To keep the wild ecosystem alive, Muller and her team are harvesting samples of the corals that have survived the environmental stresses naturally, breeding them by hand, and reattaching them to the reef. At any given time, the center has 46,000 corals growing on underwater plastic lattices in its nursery. So far, the center has regrown over 70,000 corals from five different species on damaged reefs.

“The ultimate goal is we put ourselves out of a job,” says Muller.

In the Bahamas, Ross Cunning, a research biologist at Chicago’s Shedd Aquarium, is focusing on corals with robust genes that could make them natural candidates for restoration projects. He recently published a study of two Bahamian reefs, one that seemed to survive an intense 2015 heat wave, and one that didn’t.

“It sets the stage to find out which genes are responsible for thermal tolerance,” says Cunning, adding that he hopes identifying those genes will help scientists one day breed more heat-tolerant coral.

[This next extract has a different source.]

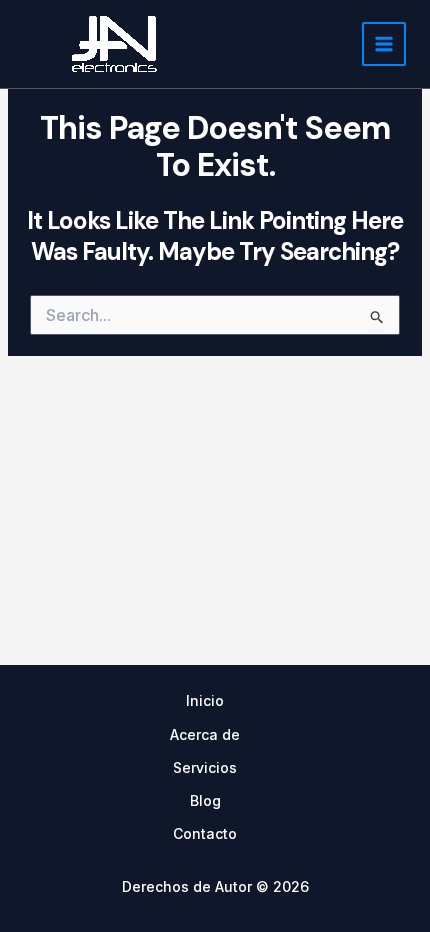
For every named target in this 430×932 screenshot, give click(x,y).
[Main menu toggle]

In Massachusetts, Cohen’s research has found two key elements that seem to protect corals. The first: internal waves beneath the ocean’s surface that bring cooler currents to heat-struck corals, essentially air-conditioning them as temperatures rise. The second: adaptation, a trait that corals found in Palau’s warm lagoons seem to exhibit.

“What we’ve realized is these corals are sitting in naturally hot water all the time,” she says. On average, these lagoons submerge coral in water that is two degrees Celsius warmer than the water outside the lagoons. “We think the fact that they can deal with these higher temperatures is built into their genetics and allows them to deal with the heat waves.”

She’s also found evidence of corals evolving more quickly in the past two decades to withstand rapidly warming temperatures. The big question scientists are now investigating, says Cohen, is whether there’s a cap on how much more heat corals can adapt to.

Cohen calls these regions with heat-adapted corals as “super reefs,” and like Friendlander, advocates for using marine reserves to protect them.

A race against warming

Muller notes that their efforts on the Florida reefs can help keep them from what she describes as “functional extinction.” But she says the reefs ultimately won’t be restored to their potential until their environment becomes more hospitable to their survival.

All the scientists interviewed for this article noted that mitigating climate change is the only long-term, sustainable solution to conserve and restore coral reefs. Despite global lockdowns and sharply falling emissions, atmospheric carbon dioxide still reached a record high in May.

Global warming is “raising the background temperature,” compounding regular heat waves and making them even deadlier for corals, says Kristopher Karnauskas, an atmospheric scientist at the University of Colorado Boulder who recently published a study investigating the physical causes of the 2016 event.

The oceans absorb and store heat very efficiently; as Earth warms, the oceans take in over 90 percent of the planet’s heat trapped in the atmosphere by human-generated greenhouse gases. But their heat-storing capacity isn’t limitless, and excess heat over time takes its toll on ocean inhabitants.

In evolutionary history, corals date back 400 million years, and with each global temperature change Earth has undergone, corals have adapted—but never as quickly as they must today.

“We know that because there have been six major coral reef extinctions in the geologic past where they were basically wiped out. All those have been associated with excessive heat and ocean acidification,” Cohen says. “Coral reefs always come back, but it takes tens of thousands of years.”

Now, with climate change-driven temperatures rising at a rate higher than corals have ever had to naturally adapt to, Cohen says, “we don’t have that kind of time.”